Jogo no início de noite de uma 4ª feira, e infelizmente a distância não combina com o trabalho, impedindo a ida de boa parte da torcida do Santo André para a partida contra o CA Votuporanguense.

Pra quem não poder ir, não foi dia de estrada, de arquibancada ou de ingresso na mão. Foi dia de mesa de bar, TV ligada e celular acompanhando cada lance como se estivesse ali.
Decidimos resgatar uma antiga tradição da cidade e reunimos alguns torcedores no tradicionalíssimo “Buteko do Mazinho“.
O Buteko do Mazinho fica na rua das Hortências, 132 e faz parte da antiga geração de bares de Santo André.

Sem aquela visão 360º, restava comentar cada ataque e transformar cada erro naquela resenha típica de quem sofre junto há anos.

Entre uma cerveja e outra, o tempo parecia passar mais devagar.
A transmissão caía, o sinal oscilava, e a tensão só aumentava.
Torcer fora do estádio tem disso: a gente perde o cheiro da arquibancada, mas ganha a ansiedade compartilhada, o grito preso na garganta esperando a confirmação do lance, o olhar fixo na tela como se isso pudesse ajudar a bola a entrar.

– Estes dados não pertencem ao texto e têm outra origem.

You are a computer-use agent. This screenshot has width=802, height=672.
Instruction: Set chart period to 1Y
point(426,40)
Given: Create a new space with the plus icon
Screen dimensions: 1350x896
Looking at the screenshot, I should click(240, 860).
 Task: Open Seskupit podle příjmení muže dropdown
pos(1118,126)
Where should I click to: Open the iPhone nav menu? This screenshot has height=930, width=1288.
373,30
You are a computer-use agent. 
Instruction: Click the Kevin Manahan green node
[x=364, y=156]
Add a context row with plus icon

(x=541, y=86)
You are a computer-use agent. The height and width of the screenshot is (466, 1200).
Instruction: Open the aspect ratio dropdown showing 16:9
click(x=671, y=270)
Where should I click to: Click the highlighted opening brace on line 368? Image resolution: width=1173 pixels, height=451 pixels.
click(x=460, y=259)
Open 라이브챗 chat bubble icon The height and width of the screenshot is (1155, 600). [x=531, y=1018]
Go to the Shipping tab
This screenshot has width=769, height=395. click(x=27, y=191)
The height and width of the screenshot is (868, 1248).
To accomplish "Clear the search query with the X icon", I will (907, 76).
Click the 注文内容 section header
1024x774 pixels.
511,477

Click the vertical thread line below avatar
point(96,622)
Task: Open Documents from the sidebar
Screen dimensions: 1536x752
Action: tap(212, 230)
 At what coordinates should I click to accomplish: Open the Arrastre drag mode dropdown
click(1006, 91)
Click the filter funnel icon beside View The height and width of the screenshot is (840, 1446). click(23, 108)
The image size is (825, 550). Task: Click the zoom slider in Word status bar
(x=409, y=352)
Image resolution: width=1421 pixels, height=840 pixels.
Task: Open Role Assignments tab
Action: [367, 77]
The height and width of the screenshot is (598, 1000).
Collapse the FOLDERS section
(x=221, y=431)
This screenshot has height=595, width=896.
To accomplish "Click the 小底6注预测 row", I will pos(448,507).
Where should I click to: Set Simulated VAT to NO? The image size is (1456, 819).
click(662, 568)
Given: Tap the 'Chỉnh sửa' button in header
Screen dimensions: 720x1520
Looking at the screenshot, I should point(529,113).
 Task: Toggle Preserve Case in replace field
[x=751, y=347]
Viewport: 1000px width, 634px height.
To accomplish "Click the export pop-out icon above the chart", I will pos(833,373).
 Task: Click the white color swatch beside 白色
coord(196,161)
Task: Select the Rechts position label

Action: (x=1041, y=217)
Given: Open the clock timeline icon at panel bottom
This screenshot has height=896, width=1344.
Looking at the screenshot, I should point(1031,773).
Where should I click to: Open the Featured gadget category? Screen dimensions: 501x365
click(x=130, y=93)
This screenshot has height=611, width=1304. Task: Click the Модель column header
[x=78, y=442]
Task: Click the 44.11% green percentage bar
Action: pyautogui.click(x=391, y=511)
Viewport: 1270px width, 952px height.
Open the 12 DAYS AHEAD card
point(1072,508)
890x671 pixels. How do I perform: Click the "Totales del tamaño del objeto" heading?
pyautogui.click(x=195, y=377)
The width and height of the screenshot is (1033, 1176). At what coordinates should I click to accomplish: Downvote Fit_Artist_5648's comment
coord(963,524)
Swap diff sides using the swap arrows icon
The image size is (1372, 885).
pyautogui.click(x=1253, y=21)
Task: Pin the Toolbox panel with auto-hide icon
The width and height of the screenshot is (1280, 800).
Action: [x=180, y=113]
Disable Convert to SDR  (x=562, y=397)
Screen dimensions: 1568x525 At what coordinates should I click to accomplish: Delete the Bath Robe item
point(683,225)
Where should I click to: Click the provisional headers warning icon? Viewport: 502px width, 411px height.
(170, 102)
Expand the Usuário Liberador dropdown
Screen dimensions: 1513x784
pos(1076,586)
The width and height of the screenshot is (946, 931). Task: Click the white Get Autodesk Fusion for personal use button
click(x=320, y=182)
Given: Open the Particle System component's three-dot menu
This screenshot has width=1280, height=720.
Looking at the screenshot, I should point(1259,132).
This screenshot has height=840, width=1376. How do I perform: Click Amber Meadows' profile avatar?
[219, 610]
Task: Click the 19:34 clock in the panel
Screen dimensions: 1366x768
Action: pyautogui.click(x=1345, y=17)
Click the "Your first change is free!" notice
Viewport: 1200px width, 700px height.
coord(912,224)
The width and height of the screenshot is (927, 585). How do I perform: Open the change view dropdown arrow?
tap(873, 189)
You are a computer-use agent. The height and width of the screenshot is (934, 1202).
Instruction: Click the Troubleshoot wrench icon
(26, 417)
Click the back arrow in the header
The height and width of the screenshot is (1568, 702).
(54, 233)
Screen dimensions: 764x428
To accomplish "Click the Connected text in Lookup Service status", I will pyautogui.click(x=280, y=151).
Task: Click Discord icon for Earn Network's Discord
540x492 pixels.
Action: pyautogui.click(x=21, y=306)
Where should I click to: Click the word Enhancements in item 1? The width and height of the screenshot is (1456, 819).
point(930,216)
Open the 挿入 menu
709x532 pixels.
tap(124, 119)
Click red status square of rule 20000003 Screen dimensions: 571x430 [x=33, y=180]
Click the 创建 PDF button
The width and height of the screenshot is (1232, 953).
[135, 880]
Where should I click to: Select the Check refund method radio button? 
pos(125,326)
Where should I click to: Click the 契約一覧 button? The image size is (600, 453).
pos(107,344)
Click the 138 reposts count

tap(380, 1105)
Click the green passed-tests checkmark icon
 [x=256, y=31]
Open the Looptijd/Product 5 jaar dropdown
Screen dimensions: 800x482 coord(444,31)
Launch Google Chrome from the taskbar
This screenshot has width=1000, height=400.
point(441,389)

Mas, claro que contamos com nossa torcida presente lá no Estádio entre eles o Arthur (@Umtorcedorqualquer) que fez esse vídeo:
E se não deu pra torcer lá no estádio, a gente fez da rua nossa bancada!
Infelizmente, o CA Votuporanguense, dirigido por Paulo Roberto, fez 1×0 no segundo tempo, placar final…
Torcer também é isso: estar longe, mas nunca ausente. Seja no Brunão, na estrada ou no buteko do Mazinho, o Ramalhão sempre arruma um jeito de juntar a gente.
E hoje, restou compartilhar a dor entre os presentes e torcer, como sempre, por uma nova recuperação, na próxima partida, em Limeira, contra a Inter.